Rituels pour capturer le temps : le chamane astronome
La maîtrise des cycles du ciel implique la maîtrise des cycles de la terre, tout particulièrement des cycles agricoles. Des pronostics et calendriers sont établis à partir de l’observation des phénomènes célestes cycliques et prévisibles. Le cosmos a quatre portes, qui sont les deux solstices et les deux équinoxes. Les sociétés antiques conçurent le motif de la « croix carrée » ou chacana, symbole de la quadripartition en solstices et équinoxes.

Rituels propiatoires : le chamane chasseur
La chasse est considérée comme une activité productive et de grand prestige : dangereuse et risquée, elle demande aussi de l’adresse et une bonne connaissance des habitudes de la proie. Par la voix des esprits, le chamane est informé de l’endroit où se trouvent les proies désirées. En faisant part de ce que leur ont dit les ancêtres, les chamanes influencent ainsi sur la conduite quotidienne et dirigent le contenu et l’expression cérémonielle de la mythologie commune.

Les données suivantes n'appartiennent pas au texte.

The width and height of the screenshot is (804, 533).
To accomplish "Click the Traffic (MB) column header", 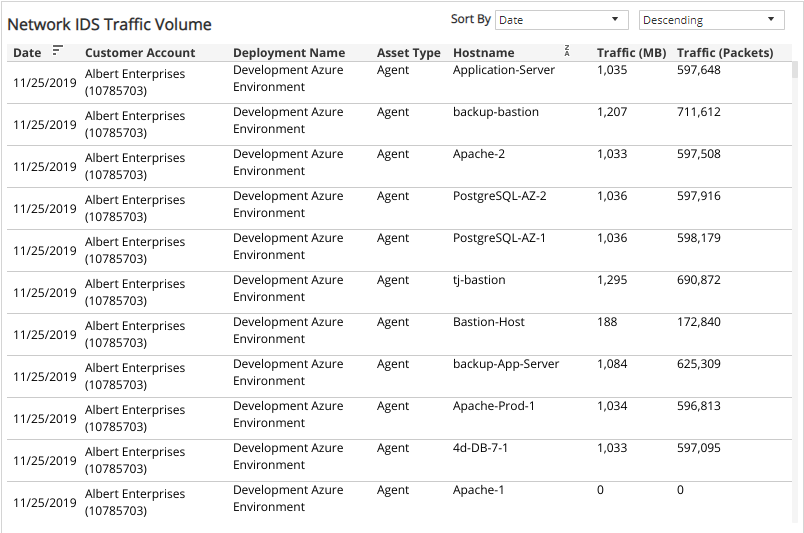I will tap(631, 53).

Rituels de guérison : le chamane guérisseur
Les cérémonies de guérison visent à rétablir l’équilibre perdu. Les éléments constitutifs de l’être humain (physique, mental, émotionnel, spirituel) sont en effet envisagés de manière globale. Les chamanes connaissent le secret des plantes psychotropes, telles que le tabac ou l’ayahuasca qui a le pouvoir de guérir, d’équilibrer et de purifier

Les rites funèbres
La mort revêt une grande importance et suppose un retour au ventre de la terre mère, pour ensuite renaître. Il existe différentes pratiques mortuaires, en accord avec la position de l’individu au cours de sa vie. Le traitement des corps est donc différent selon les personnes : certains sont enterrés, dans des tombes simples ou fastueuses, mais la plupart sont emballés dans des fardos.